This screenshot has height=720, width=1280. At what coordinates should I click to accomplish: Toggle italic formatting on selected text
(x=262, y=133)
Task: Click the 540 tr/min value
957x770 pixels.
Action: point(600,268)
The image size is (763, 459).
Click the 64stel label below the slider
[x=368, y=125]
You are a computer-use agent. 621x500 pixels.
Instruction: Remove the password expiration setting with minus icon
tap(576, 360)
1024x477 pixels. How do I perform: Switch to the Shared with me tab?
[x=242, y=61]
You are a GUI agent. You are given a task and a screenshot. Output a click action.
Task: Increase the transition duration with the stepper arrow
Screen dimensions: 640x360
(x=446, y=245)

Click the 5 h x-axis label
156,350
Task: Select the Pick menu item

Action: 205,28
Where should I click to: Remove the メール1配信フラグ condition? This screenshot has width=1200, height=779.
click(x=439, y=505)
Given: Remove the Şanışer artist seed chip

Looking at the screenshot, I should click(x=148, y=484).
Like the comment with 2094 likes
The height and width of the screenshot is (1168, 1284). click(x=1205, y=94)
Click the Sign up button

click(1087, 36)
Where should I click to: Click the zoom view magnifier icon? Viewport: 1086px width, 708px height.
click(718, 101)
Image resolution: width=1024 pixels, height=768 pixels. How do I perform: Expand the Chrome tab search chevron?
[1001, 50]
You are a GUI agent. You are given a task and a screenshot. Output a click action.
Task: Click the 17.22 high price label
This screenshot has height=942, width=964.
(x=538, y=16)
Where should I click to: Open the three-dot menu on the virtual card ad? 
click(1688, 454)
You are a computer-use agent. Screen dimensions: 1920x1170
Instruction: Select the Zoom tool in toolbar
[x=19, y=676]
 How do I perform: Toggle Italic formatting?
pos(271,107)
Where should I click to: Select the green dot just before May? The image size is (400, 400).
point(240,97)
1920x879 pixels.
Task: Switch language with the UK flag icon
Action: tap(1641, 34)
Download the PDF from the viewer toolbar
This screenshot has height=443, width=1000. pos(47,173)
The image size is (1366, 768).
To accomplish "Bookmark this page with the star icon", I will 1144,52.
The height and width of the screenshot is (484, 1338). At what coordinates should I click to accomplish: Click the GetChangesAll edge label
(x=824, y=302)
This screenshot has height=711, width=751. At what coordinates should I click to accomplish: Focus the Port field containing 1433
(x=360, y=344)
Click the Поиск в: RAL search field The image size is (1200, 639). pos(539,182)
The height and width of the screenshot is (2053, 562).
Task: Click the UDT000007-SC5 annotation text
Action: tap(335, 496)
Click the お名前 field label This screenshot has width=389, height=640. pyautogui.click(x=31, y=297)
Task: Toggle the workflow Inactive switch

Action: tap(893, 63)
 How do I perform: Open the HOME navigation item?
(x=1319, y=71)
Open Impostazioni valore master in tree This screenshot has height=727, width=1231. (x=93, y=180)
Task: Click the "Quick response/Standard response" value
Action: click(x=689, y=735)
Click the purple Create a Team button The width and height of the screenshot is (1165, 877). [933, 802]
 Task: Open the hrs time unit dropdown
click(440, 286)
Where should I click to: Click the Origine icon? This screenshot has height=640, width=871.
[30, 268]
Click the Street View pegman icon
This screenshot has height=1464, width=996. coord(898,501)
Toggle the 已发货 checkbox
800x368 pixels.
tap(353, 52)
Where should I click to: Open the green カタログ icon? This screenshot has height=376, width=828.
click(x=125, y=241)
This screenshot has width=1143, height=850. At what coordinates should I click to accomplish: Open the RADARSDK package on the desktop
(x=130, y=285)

• WHAT IS NEEDED
Give back each line above exactly as written.

• YOUR RESPONSE
This screenshot has height=720, width=1280. At what coordinates should I click to accomplish: Toggle italic formatting on selected text
(x=262, y=133)
Task: Click the 540 tr/min value
957x770 pixels.
Action: point(600,268)
The image size is (763, 459).
Click the 64stel label below the slider
[x=368, y=125]
You are a computer-use agent. 621x500 pixels.
Instruction: Remove the password expiration setting with minus icon
tap(576, 360)
1024x477 pixels. How do I perform: Switch to the Shared with me tab?
[x=242, y=61]
You are a GUI agent. You are given a task and a screenshot. Output a click action.
Task: Increase the transition duration with the stepper arrow
Screen dimensions: 640x360
(x=446, y=245)

Click the 5 h x-axis label
156,350
Task: Select the Pick menu item

Action: 205,28
Where should I click to: Remove the メール1配信フラグ condition? This screenshot has width=1200, height=779.
click(x=439, y=505)
Given: Remove the Şanışer artist seed chip

Looking at the screenshot, I should click(x=148, y=484).
Like the comment with 2094 likes
The height and width of the screenshot is (1168, 1284). click(x=1205, y=94)
Click the Sign up button

click(1087, 36)
Where should I click to: Click the zoom view magnifier icon? Viewport: 1086px width, 708px height.
click(718, 101)
Image resolution: width=1024 pixels, height=768 pixels. How do I perform: Expand the Chrome tab search chevron?
[1001, 50]
You are a GUI agent. You are given a task and a screenshot. Output a click action.
Task: Click the 17.22 high price label
This screenshot has height=942, width=964.
(x=538, y=16)
Where should I click to: Open the three-dot menu on the virtual card ad? 
click(1688, 454)
You are a computer-use agent. Screen dimensions: 1920x1170
Instruction: Select the Zoom tool in toolbar
[x=19, y=676]
 How do I perform: Toggle Italic formatting?
pos(271,107)
Where should I click to: Select the green dot just before May? The image size is (400, 400).
point(240,97)
1920x879 pixels.
Task: Switch language with the UK flag icon
Action: tap(1641, 34)
Download the PDF from the viewer toolbar
This screenshot has height=443, width=1000. pos(47,173)
The image size is (1366, 768).
To accomplish "Bookmark this page with the star icon", I will 1144,52.
The height and width of the screenshot is (484, 1338). At what coordinates should I click to accomplish: Click the GetChangesAll edge label
(x=824, y=302)
This screenshot has height=711, width=751. At what coordinates should I click to accomplish: Focus the Port field containing 1433
(x=360, y=344)
Click the Поиск в: RAL search field The image size is (1200, 639). pos(539,182)
The height and width of the screenshot is (2053, 562).
Task: Click the UDT000007-SC5 annotation text
Action: tap(335, 496)
Click the お名前 field label This screenshot has width=389, height=640. pyautogui.click(x=31, y=297)
Task: Toggle the workflow Inactive switch

Action: tap(893, 63)
 How do I perform: Open the HOME navigation item?
(x=1319, y=71)
Open Impostazioni valore master in tree This screenshot has height=727, width=1231. (x=93, y=180)
Task: Click the "Quick response/Standard response" value
Action: click(x=689, y=735)
Click the purple Create a Team button The width and height of the screenshot is (1165, 877). [933, 802]
 Task: Open the hrs time unit dropdown
click(440, 286)
Where should I click to: Click the Origine icon? This screenshot has height=640, width=871.
[30, 268]
Click the Street View pegman icon
This screenshot has height=1464, width=996. coord(898,501)
Toggle the 已发货 checkbox
800x368 pixels.
tap(353, 52)
Where should I click to: Open the green カタログ icon? This screenshot has height=376, width=828.
click(x=125, y=241)
This screenshot has width=1143, height=850. At what coordinates should I click to accomplish: Open the RADARSDK package on the desktop
(x=130, y=285)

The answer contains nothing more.